Why Lockboxes Help a Hoboken Condo Seller

It’s Friday.  My day to make appointments for showing buyers properties over the weekend.  I’ve been telling you for the past year what a shortage of inventory there is in the Hoboken real estate market.  How every nice property receives multiple bids.  Those same properties, before the bids come rolling in, are also in extremely high demand for showings by agents.  Saturday and Sunday are the busy days – it’s when most buyers are off from work and can go looking at prospective homes.  One would think that a listing agent, whose job it is to get the most money in the least amount of time for the seller, would understand that easy access to the property is in the seller’s interest.  Real estate is nothing more than supply and demand.  The more people who see a place, the more offers there are likely to be presented.  The more offers there are, the more money the seller is likely to get.  Simple stuff. chicken I just called to make an appointment to show a new listing at a very sought-after complex.  One where 2 bedrooms have been selling like hotcakes and prices have escalated by $100k in a year.  I was told there was one key at the office.  When I suggested that maybe the listing agent put a lockbox on the property, at least for the weekend, he told me he “doesn’t do” lockboxes.  It’s too much trouble “because the key could get lost”.  Well, the key can get lost no matter if I take it out of a lockbox or get it from the office.  The problem is that on Sunday morning, when 50 agents all want to show the same unit, and there is no open house and only one set of keys, chaos ensues.  Some agent has the key, the listing office is not sure which one has it, and we all run around after each other playing chase down the key instead of being able to do our jobs professionally.  Sometimes you just can’t get the key so the property doesn’t get shown.  Yes, I find this incredibly frustrating.  But you know who really suffers?  The seller.  There are real buyers who want to see the place who don’t get in because there is only one set of keys and no lockbox.

  1. Craig

    I think the perspective of property owners still living in the residence for sale is in order here. The problem with the old manual tumbler type of lock boxes most agents still insist on using is that they are not secure. Don’t take my word for it. Check out the YouTube videos where amateurs easily defeat them in about a minute – and show the rest of the world how to do it in the process.

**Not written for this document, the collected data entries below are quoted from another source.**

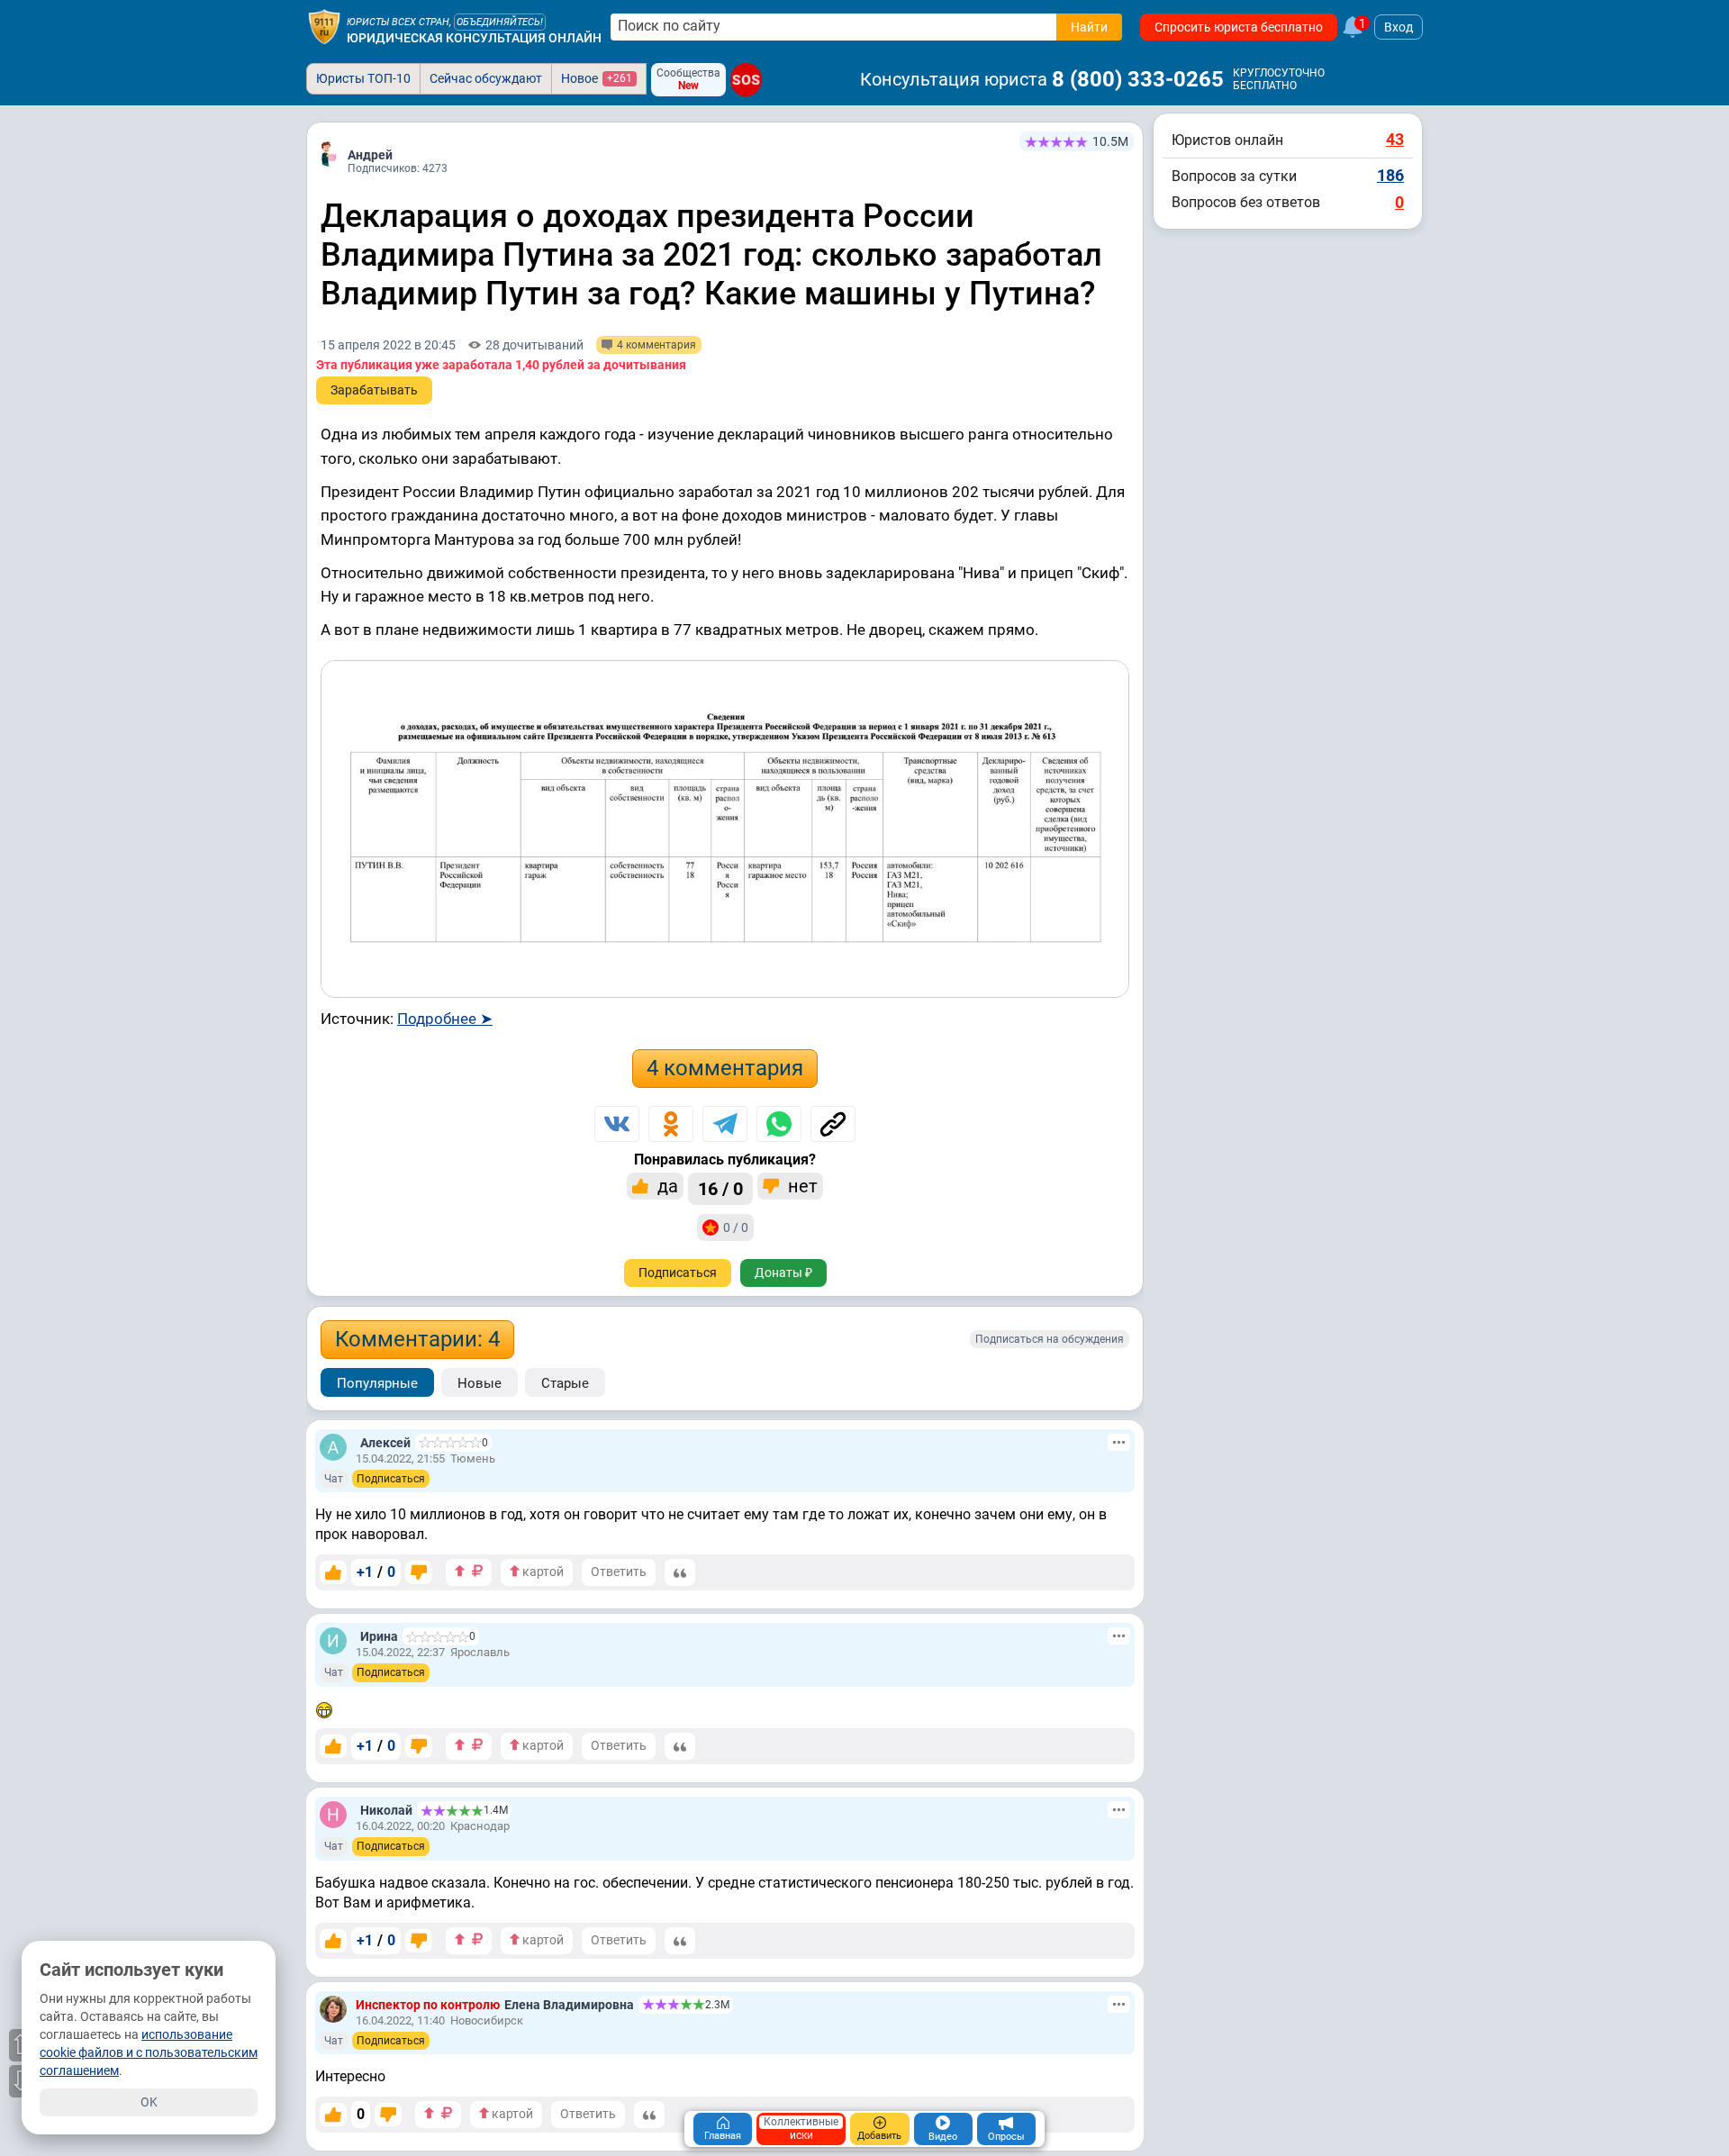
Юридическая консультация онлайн (474, 38)
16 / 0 (720, 1189)
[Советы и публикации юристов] (324, 27)
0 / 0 (735, 1227)
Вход (1398, 27)
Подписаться (677, 1272)
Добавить (879, 2136)
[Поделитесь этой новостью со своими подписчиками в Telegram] (724, 1124)
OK (149, 2102)
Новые (479, 1383)
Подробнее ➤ (445, 1019)
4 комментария (725, 1068)
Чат (333, 1478)
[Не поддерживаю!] (418, 1572)
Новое (596, 78)
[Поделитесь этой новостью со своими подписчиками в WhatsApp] (778, 1124)
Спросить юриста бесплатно (1238, 27)
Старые (565, 1383)
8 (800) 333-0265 (1138, 79)
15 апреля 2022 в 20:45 (388, 345)
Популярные (377, 1383)
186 (1390, 175)
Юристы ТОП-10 (363, 78)
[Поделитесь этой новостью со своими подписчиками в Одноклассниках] (670, 1124)
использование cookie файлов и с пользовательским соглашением (149, 2052)
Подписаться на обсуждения (1049, 1339)
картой (542, 1571)
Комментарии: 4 (417, 1339)
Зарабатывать (374, 390)
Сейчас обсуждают (486, 78)
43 (1395, 139)
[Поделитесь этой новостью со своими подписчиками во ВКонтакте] (616, 1124)
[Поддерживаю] (333, 1572)
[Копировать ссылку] (832, 1124)
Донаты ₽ (783, 1272)
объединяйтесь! (500, 22)
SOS (746, 79)
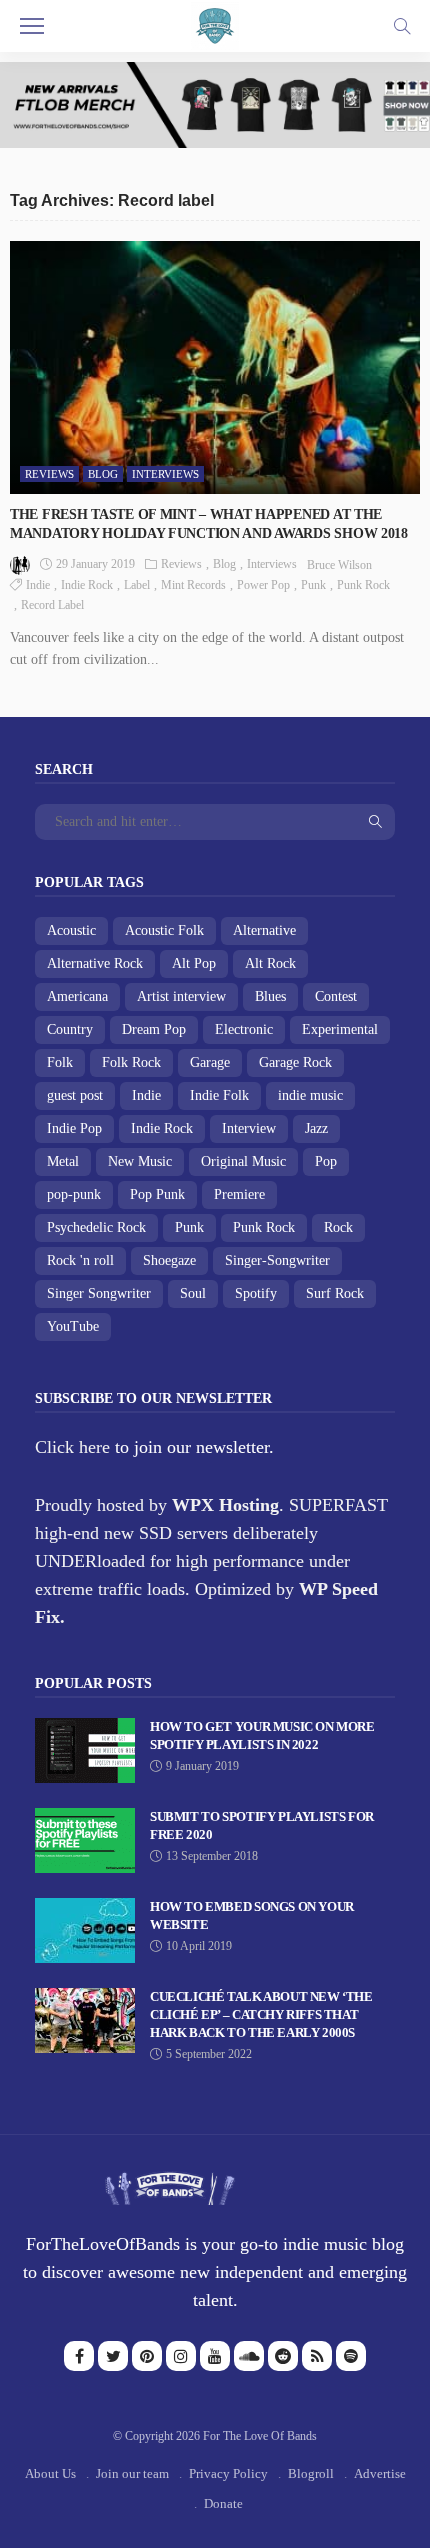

    In my opinion, if every agent universally used the Supra electronic models, then using a lock box wouldn’t be an issue. But I have yet to see an agent in Hoboken use one. They require agents to use an electronic key card that only authorized users can get to access the box, and an electronic log is kept of who accessed the property and when. That way if anything happens, there’s a record of who was in the home at the time.

    Why every real estate agent hasn’t switched over to the electronic models is beyond me. But as long as some use the old manual combination tumbler models, I as a seller personally would only consider those for use on a vacant residence.

  2. Lori

    Craig – if you had the experience with keys that I do, you are kidding yourself to think that the current system of picking up keys at the respective realtor offices is secure. Keys are misplaced and lost all the time. I have often had an agent hand me the keys to an apartment in the middle of the street without even asking who I was. I have had agents get angry because I asked their name and agency and for a business card before I would pass keys on to them. A lockbox is no less secure and, truthfully, in 11 years of selling real estate in Hoboken I have NEVER heard of an incident of a lockbox being broken into or an apartment being entered wrongly as a result of a lockbox. We are switching to the Supra system but most agents are against it because it is very expensive and we pay for it personally.

  3. Craig

    You make an excellent point Lori. However, my thinking is leaving a key in the office may not be any more secure than an old tumbler style lockbox – but at least the property owner knows who to hold responsible if the key is lost. That’s basically the advantage of the Supra system. If something happens, you at least know who had the key at any given time during the day.